Personally, I'm pretty bummed that the company that was to bring country wide
access via spectrum that was close to GPS got held up in legacy nonsense. I
think they were called LightSquared. Honestly, if GPS manufacturers made
crappy gear that leaked into a frequency they assumed no one would use, that
is their problem, not LightSquared's. That's like building a shopping center
and letting a portion of it overlap into an empty lot. A few years later the
lot owner comes into town and says "WTF yo!" And somehow he is told "too bad,
we were here first and it would hurt our sales".

------
biturd
Why can't we go back to the days of modems. It seems to be the only
potentially accessible set of wires that any company can hook into without
permission, regulation, permits, etc.

Most homes have at least 2 pair wiring, most modern homes have 4 pair. So
minimum is 4 wires and maximum is 8. Even on a 2 wire half duplex Ethernet
connection you should get pretty good speeds compared to DSL and especially
56k. Yes, lots of collisions but hopefully most opt for the 4 wire 2 pair
connection.

Instead of a 56k modem we would have to create an Ethernet modem. What is the
technical limitation that prevents this from happening? Being able to have
"Ethernet Dialup" so to speak? If I have 4 pairs on one end I should be able
to connect up to some telco and get access.

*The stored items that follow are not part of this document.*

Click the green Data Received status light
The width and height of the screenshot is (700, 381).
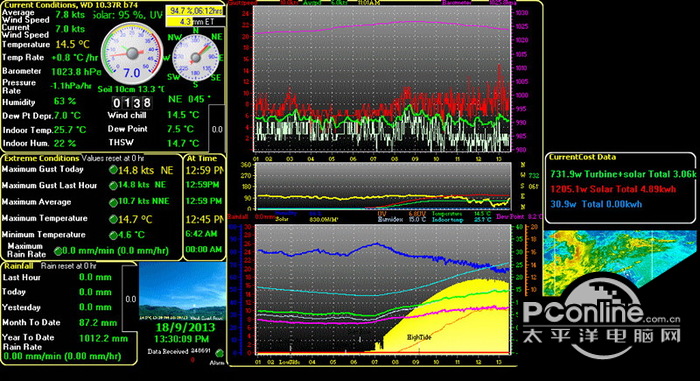219,353
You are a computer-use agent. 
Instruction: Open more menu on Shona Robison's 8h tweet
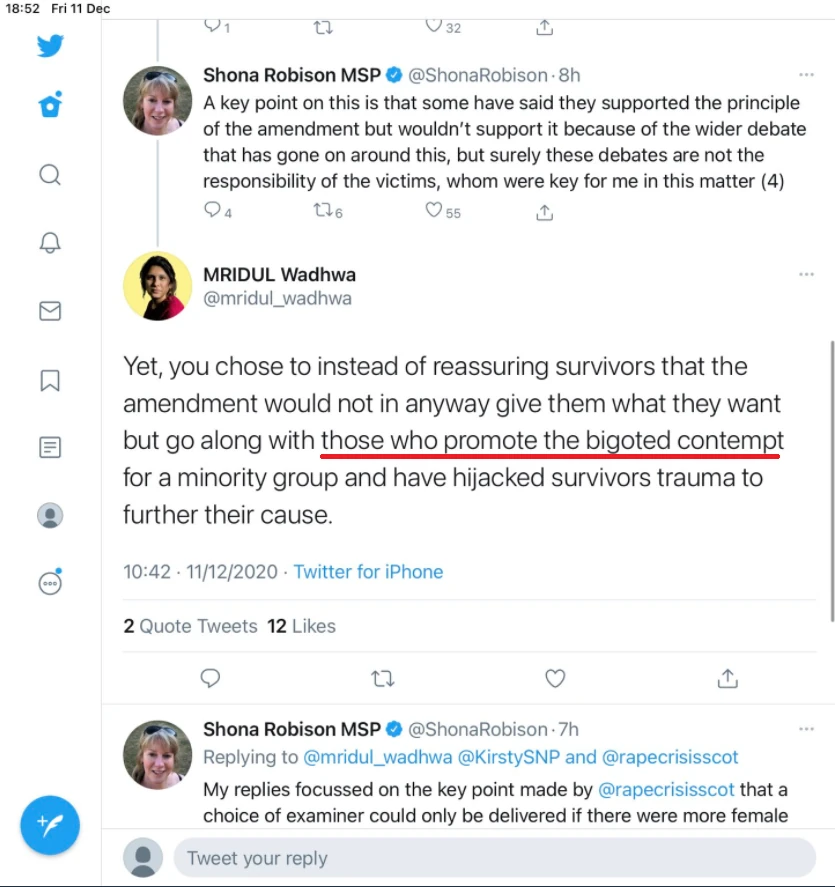pyautogui.click(x=806, y=75)
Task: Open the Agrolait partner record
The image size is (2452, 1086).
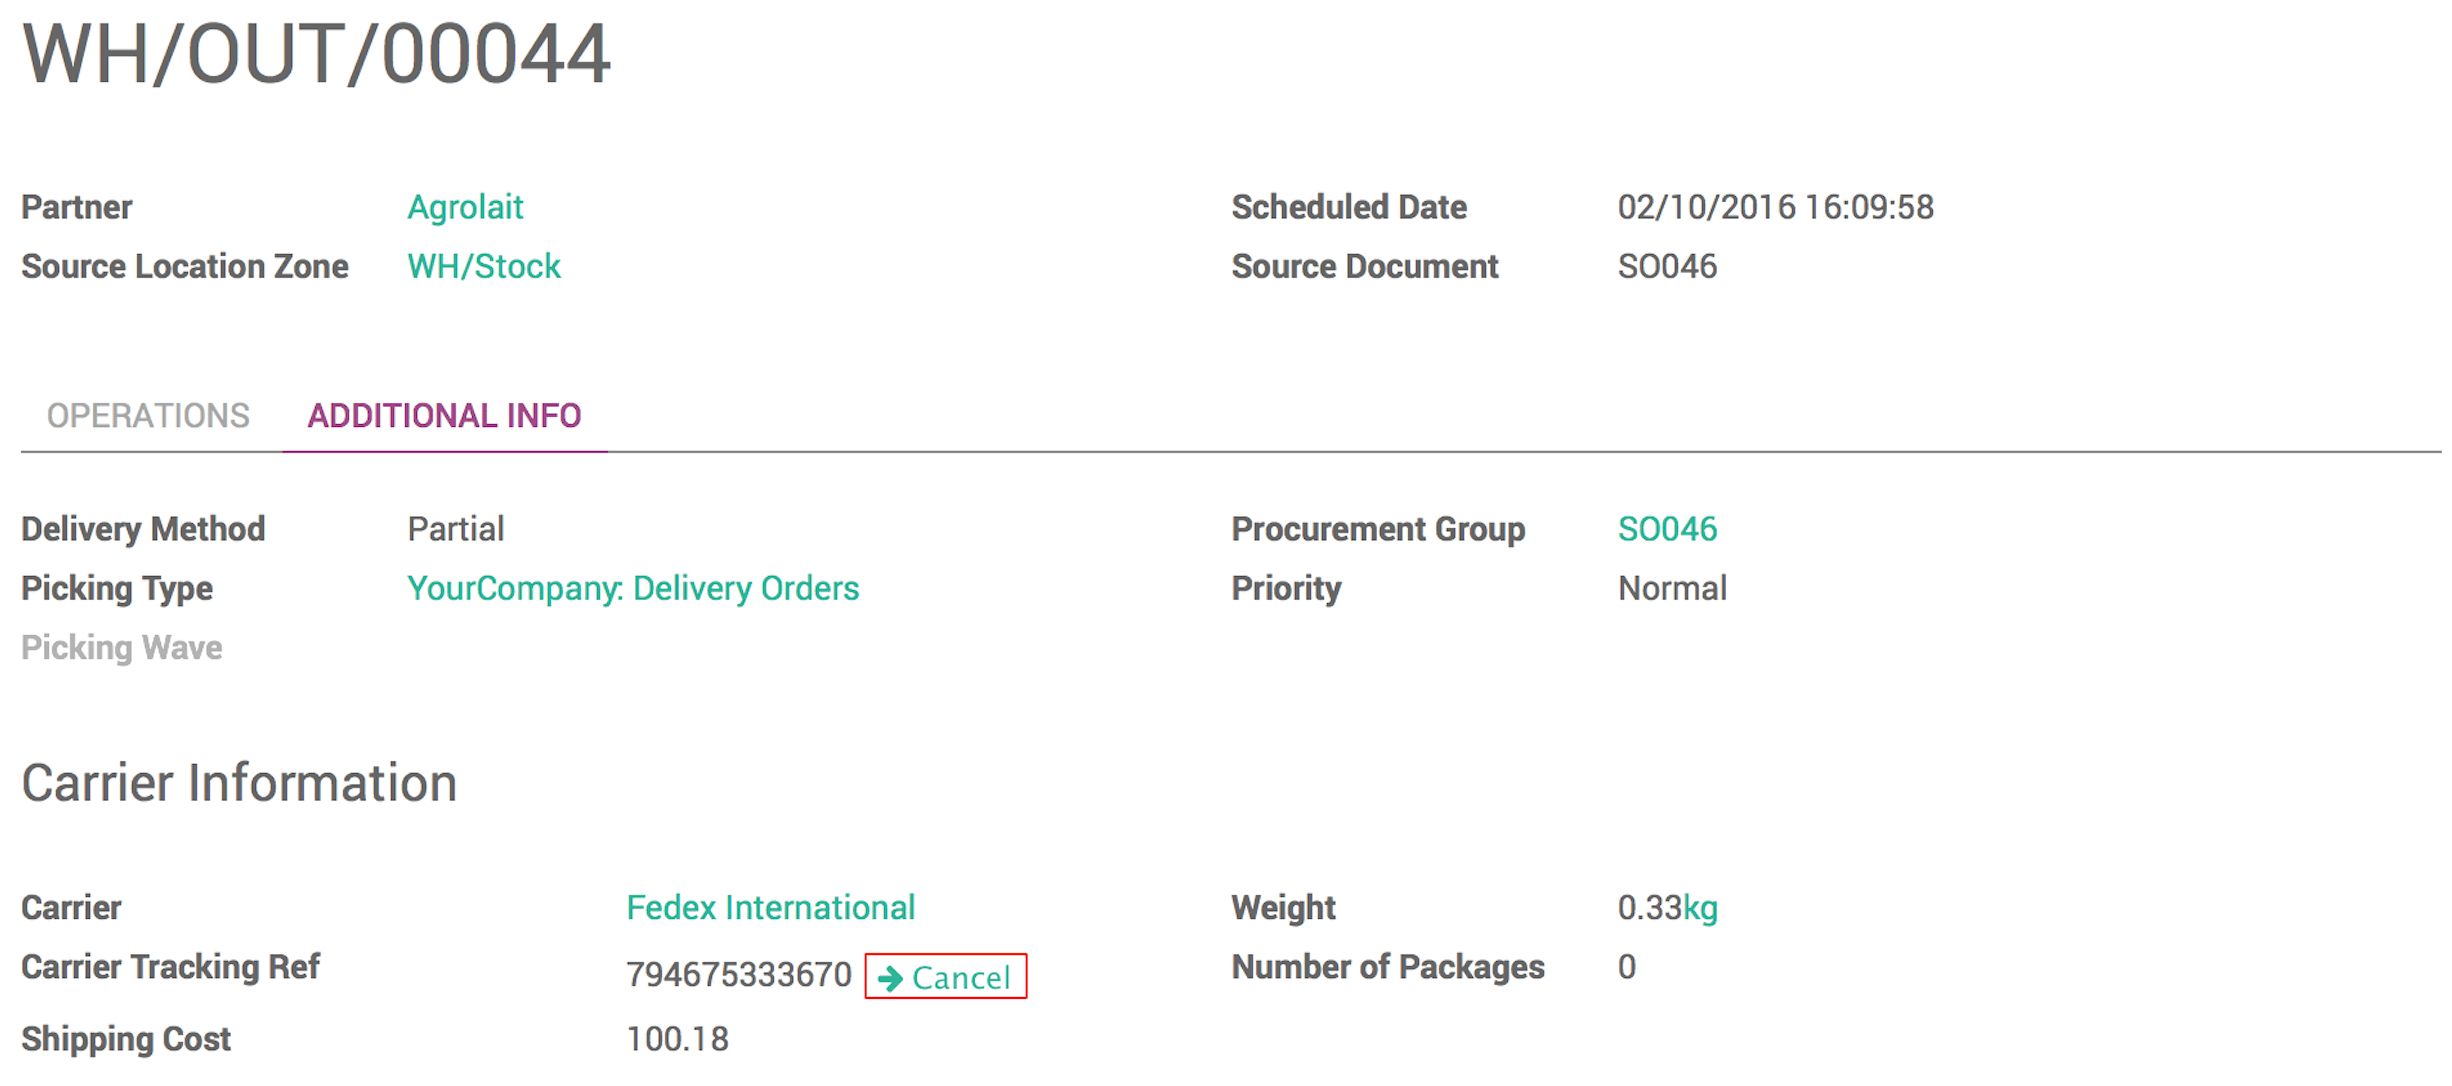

In thinking about this, that does mean the cost of having 4 data lines turned
on. But I had a data line dropped into a colocation cabinet for 9.99 a month.
For around 40.00 a month maximum a home should be able to be lit up. At just
the prices Amazon advertises for S3 storage and that's transit and storage add
another 10.00 a month and I have plenty of bandwidth. Though I would hope to
actually pay wholesale pricing getting costs down even lower. It should be
possible to profit 20.00 or so off each user. Throw in a one time fee for the
Ethernet router and you should be making money. With potential for gigabit
speeds.

The only thing I can think is how do you deal with the line length limitations
of Ethernet runs inherent to that technology itself. I'm hoping there's
something out there. They have been slowly pushing DSL to faster speeds, or is
DSL++ or DSL2 or whatever it's called essentially what I'm talking about?

Maybe this all comes down to the 100 meter limit for Ethernet runs and how
impossible it would be to put repeaters or hubs every 100 meters.

It just seems that the wire is there, why not use it? In 5 years when no one
has a landline are we really going to have millions of telephone poles
scattered around with wire on them that does nothing? Grated we use the poles
for other things like power but it just seems strange that there will be all
this copper just sitting around. I guess then it's time for the mass copper
recycling project to get underway.

------
dexcs
It's the same with sms. They are a byproduct at all and telcos earn billions
with them...

------
magicmarkker
I can't be the only that thought "duh" when I read the link title right?